#### Material to process
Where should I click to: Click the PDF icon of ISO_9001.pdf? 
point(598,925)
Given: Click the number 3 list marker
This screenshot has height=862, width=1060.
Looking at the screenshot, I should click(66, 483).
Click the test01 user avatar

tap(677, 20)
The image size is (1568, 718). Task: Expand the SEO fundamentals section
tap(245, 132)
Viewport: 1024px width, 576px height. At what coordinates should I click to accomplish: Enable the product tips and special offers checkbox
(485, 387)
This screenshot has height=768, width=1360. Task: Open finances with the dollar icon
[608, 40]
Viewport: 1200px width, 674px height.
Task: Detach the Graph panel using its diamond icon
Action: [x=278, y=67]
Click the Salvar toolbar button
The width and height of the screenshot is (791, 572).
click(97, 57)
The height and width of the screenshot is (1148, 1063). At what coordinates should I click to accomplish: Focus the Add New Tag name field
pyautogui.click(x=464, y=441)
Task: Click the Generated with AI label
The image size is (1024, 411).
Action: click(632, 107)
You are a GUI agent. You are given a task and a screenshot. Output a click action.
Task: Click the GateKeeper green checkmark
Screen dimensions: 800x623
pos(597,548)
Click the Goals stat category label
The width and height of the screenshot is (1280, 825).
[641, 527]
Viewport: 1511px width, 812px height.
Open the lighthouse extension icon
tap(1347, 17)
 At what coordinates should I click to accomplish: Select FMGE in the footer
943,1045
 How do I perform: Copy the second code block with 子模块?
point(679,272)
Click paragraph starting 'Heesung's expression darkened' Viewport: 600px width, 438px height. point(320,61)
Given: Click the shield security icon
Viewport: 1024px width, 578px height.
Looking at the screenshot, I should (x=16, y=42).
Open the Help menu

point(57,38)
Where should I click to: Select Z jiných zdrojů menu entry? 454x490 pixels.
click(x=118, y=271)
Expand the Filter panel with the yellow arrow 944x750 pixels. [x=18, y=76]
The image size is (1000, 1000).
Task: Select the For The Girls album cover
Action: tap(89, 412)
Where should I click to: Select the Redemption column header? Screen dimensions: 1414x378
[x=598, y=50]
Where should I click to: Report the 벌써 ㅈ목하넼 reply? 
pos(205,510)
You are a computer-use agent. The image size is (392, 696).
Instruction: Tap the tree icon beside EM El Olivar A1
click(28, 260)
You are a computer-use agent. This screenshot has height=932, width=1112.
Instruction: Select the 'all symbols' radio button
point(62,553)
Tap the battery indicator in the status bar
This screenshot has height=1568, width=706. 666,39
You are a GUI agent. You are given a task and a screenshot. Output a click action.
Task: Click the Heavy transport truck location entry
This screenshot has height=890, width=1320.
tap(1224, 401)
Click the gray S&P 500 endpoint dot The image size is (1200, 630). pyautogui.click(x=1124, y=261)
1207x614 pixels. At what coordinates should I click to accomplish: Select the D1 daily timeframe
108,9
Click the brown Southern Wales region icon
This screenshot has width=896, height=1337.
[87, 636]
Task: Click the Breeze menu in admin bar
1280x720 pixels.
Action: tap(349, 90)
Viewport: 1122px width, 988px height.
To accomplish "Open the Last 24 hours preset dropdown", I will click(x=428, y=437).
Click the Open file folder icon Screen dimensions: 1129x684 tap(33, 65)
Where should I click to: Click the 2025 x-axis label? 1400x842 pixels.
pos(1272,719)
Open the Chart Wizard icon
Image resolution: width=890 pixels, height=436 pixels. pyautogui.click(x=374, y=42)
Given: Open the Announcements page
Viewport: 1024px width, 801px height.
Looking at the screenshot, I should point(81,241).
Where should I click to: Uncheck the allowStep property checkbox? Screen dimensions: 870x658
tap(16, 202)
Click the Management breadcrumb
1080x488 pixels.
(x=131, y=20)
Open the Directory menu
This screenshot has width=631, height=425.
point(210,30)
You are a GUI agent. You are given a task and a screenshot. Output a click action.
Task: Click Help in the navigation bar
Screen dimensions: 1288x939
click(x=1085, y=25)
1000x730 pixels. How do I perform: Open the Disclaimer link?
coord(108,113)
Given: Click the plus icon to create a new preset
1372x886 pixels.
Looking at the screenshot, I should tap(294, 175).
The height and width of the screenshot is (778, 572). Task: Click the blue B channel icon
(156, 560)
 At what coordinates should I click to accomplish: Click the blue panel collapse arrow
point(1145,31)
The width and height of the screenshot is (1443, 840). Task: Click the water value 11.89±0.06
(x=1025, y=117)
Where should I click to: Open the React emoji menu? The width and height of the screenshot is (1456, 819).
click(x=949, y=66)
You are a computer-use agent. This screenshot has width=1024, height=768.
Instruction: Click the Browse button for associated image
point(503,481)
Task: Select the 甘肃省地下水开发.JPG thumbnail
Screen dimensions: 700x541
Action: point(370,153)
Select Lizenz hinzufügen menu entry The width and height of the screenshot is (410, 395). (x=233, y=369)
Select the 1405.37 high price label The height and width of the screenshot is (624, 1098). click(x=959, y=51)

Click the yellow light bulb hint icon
########
# Description of the task
Give again, word for word, every line from the one holding "Select Lizenz hinzufügen" to the end of the data.

# Your solution
Select Lizenz hinzufügen menu entry The width and height of the screenshot is (410, 395). (x=233, y=369)
Select the 1405.37 high price label The height and width of the screenshot is (624, 1098). click(x=959, y=51)

Click the yellow light bulb hint icon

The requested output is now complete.